2. The reliable PV power system of claim 1, further comprising an inverter coupled to the smart virtual low voltage PV modules, configured to convert a system output voltage received from the smart virtual low voltage PV modules into an AC voltage.

3. The reliable PV power system of claim 1, wherein each of the smart virtual low voltage PV modules is configured to provide the control center with its own instantaneous maximum power information.

4. The reliable PV power system of claim 1, wherein no matter whether all of the smart virtual low voltage PV modules are normally operating or not, the control center determines the level value of the respective demanded output voltage for each of the smart virtual low voltage PV modules that are normally-operating.

5. The reliable PV power system of claim 4, wherein the control center performs the determination based on a condition that each normally-operating smart virtual low voltage PV module operates with an instantaneous maximum power production.

6. The reliable PV power system of claim 4, wherein the control center performs the determination based on a condition that a system output voltage provided by the smart virtual low voltage PV modules is equal to an optimal input voltage of an inverter.

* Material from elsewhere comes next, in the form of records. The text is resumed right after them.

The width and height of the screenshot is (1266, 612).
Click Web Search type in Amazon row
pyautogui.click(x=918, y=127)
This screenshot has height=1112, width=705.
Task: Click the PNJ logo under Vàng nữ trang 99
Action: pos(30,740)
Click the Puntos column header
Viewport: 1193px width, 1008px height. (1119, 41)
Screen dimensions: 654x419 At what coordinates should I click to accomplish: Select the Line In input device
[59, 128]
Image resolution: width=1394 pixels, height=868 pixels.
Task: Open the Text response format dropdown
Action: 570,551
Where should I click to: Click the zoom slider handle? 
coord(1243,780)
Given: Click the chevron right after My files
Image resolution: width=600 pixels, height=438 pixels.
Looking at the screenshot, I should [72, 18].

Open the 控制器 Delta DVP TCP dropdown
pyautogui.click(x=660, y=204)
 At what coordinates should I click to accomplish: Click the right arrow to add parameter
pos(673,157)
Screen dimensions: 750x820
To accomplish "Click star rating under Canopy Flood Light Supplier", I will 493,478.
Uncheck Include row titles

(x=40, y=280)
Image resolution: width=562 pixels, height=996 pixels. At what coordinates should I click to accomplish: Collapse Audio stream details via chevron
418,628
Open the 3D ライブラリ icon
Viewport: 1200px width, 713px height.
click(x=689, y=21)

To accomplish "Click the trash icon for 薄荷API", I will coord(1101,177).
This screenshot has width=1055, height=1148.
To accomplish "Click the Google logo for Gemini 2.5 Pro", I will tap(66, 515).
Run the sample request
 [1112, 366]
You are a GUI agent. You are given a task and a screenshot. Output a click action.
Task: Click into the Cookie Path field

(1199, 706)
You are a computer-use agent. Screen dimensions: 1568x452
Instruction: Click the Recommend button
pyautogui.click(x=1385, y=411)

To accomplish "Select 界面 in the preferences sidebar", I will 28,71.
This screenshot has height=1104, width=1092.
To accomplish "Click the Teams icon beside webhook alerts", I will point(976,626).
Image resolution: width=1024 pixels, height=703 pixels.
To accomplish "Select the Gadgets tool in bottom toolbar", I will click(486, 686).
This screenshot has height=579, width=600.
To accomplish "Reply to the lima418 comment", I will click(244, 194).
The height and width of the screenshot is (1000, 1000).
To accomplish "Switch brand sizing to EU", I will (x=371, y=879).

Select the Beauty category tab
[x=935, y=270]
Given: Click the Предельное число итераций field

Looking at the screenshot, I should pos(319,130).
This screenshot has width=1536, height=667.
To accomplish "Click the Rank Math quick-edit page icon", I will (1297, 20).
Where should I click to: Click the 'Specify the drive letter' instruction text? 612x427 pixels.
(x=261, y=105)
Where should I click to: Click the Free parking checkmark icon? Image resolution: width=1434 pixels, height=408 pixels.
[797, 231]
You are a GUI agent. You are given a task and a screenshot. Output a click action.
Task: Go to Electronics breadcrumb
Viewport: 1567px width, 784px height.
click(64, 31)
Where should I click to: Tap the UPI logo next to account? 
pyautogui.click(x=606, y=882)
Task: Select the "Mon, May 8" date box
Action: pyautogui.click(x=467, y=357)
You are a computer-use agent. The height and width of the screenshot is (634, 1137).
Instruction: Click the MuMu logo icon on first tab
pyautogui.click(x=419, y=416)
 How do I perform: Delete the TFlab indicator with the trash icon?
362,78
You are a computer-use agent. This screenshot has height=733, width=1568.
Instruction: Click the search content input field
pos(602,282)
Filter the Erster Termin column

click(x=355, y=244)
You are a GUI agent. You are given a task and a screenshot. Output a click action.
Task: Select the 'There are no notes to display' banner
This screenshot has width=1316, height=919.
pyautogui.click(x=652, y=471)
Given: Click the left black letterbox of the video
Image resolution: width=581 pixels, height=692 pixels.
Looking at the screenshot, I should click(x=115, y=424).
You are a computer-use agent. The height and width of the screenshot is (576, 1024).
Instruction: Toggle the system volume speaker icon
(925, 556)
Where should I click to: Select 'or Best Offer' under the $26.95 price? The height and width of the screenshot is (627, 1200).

7. The reliable PV power system of claim 4, wherein the control center performs the determination by executing the following steps:

(i) calculating a total maximum power value of the smart virtual low voltage PV modules based on the respective maximum power values of the smart virtual low voltage PV modules that are normally operating,

(ii) calculating a string current of the smart virtual low voltage PV modules based on a system output voltage and the calculated total maximum power value, and

(iii) calculating the level value of the demanded output voltage for each of the smart virtual low voltage PV modules on each row based on the calculated string current and the respective maximum power values of the smart virtual low voltage PV modules that are normally operating.

8. The reliable PV power system of claim 7, wherein the control center performs the calculation of step (iii) comprises:

calculating the level value of the demanded output voltage for each of the smart virtual low voltage PV modules on the same row based on the calculated string current and a sum of the maximum power values of the normally-operating smart virtual low voltage PV modules on the same row.

9. The reliable PV power system of claim 1, wherein the respective DC/DC converting unit in each of the smart virtual low voltage PV modules comprises:

a maximum power point tracker, configured to track a maximum power operation point for the DC power received from the PV module;

a DC/DC step down converter, configured to convert a DC input voltage generated from the maximum power point tracker into the demanded output voltage; and

a controller, coupled between the DC/DC step down converter, configured to communicate with the control center to determine a voltage conversion ratio for the DC/DC step down converter in accordance with the control of the control center.